[Peace-discuss] on Obama appointments: Leon Panetta for Dir. of CIA, Dawn Johnsen for Office of Legal Counsel

Stuart Levy slevy at ncsa.uiuc.edu
Sun Jan 11 02:24:41 CST 2009


Two further notable articles on recent Obama appointments
suggest that he may actually take prohibitions on torture, and
limitations to Presidential power, seriously:

  Obama Picks a Conscience for The CIA
  by Ray McGovern
  http://www.commondreams.org/view/2009/01/09-3

   [...]
     (namely Leon Panetta, who wrote on torture a year ago):

	"We cannot simply suspend [American ideals of human rights] in the
	name of national security. Those who support torture may believe
	that we can abuse captives in certain select circumstances and still
	be true to our values. But that is a false compromise. We either
	believe in the dignity of the individual, the rule of law, and the
	prohibition of cruel and unusual punishment, or we don't. There is
	no middle ground.

	"We cannot and we must not use torture under any circumstances. We
	are better than that."

    Please tell those of your friends who rely solely on the Fawning
    Corporate Media (FCM) that torture is a crime [...]

    [...]

    It appears that the chickens may now be coming home to roost, as those
    who are informed by alternative media, including many supporters
    of President-elect Obama, are demanding accountability for Bush's
    torture policies and are objecting strongly to any appointments
    tainted by complicity in those policies.
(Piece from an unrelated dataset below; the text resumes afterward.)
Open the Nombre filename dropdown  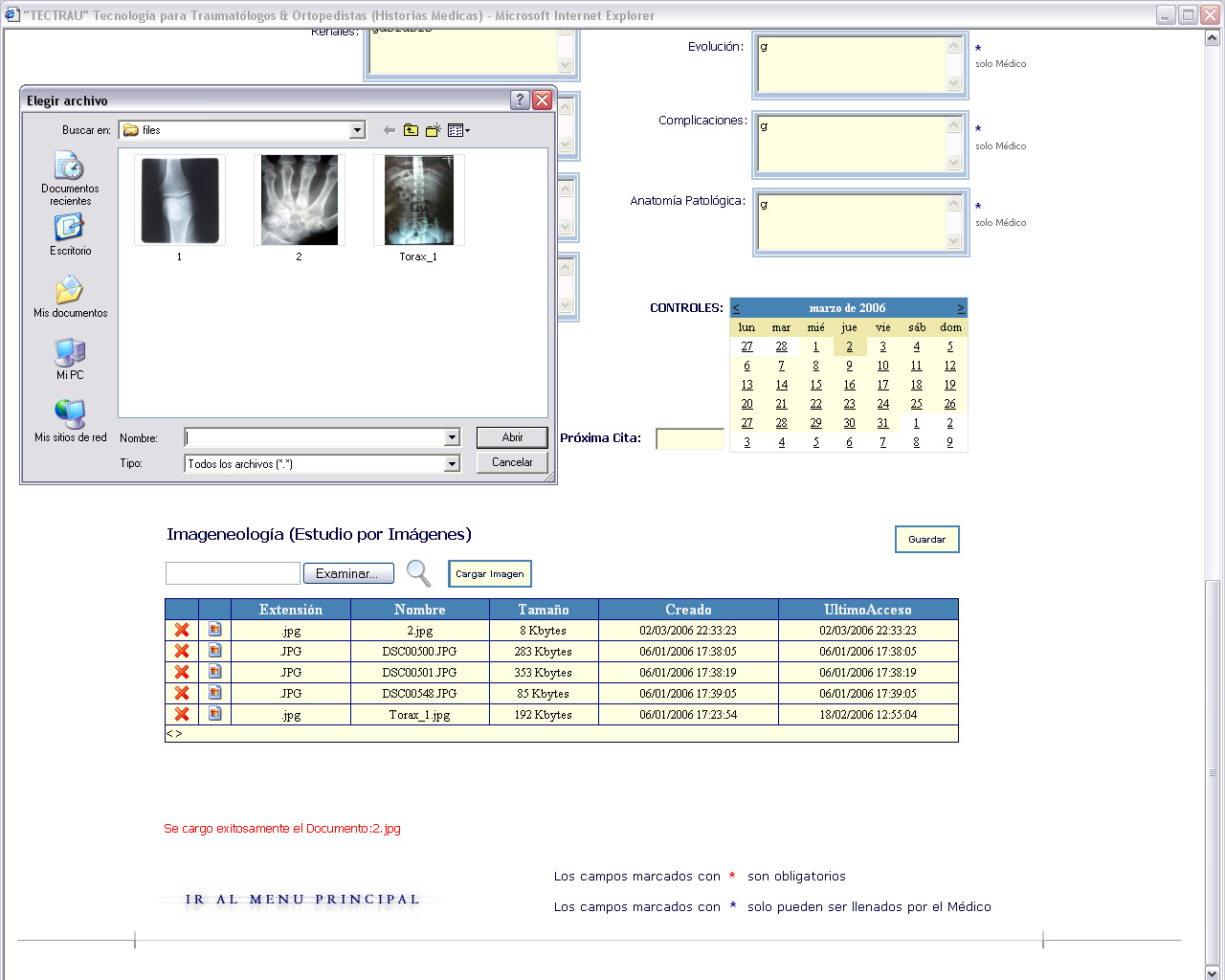[452, 437]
    That sentiment led Obama to look for a CIA director outside the usual
    list of intelligence professionals who had carefully positioned
    themselves - and their careers - so as not to offend the Bush
    administration the past eight years.

    [...]
    As flagship of the FCM, the [Washington] Post seldom checks with us
    in Veteran Intelligence Professionals for Sanity, so let me simply
    state that those in our movement are virtually unanimous in welcoming
    the naming of Panetta.

    The clean-up is likely to begin before the end of the month, and
    the Post will be losing many of its inside sources, since they will
    no longer be in the swing of things. Those tightly tied to torture
    will be gone. And good riddance.

    Understanding the importance for change, Tyler Drumheller, former
    chief of the European Division in the operations directorate,
    has warned that "the problem with the agency is that people will
    be defending what they've done" in the realm of interrogations
    and detentions.

    [...]
    Fair warning: Obama can expect little if any help from the co-opted
    chairpersons of the intelligence overlook committees in the House and
    Senate - Silvestre Reyes and Dianne Feinstein, respectively. Obama
    and Panetta will have to do it themselves.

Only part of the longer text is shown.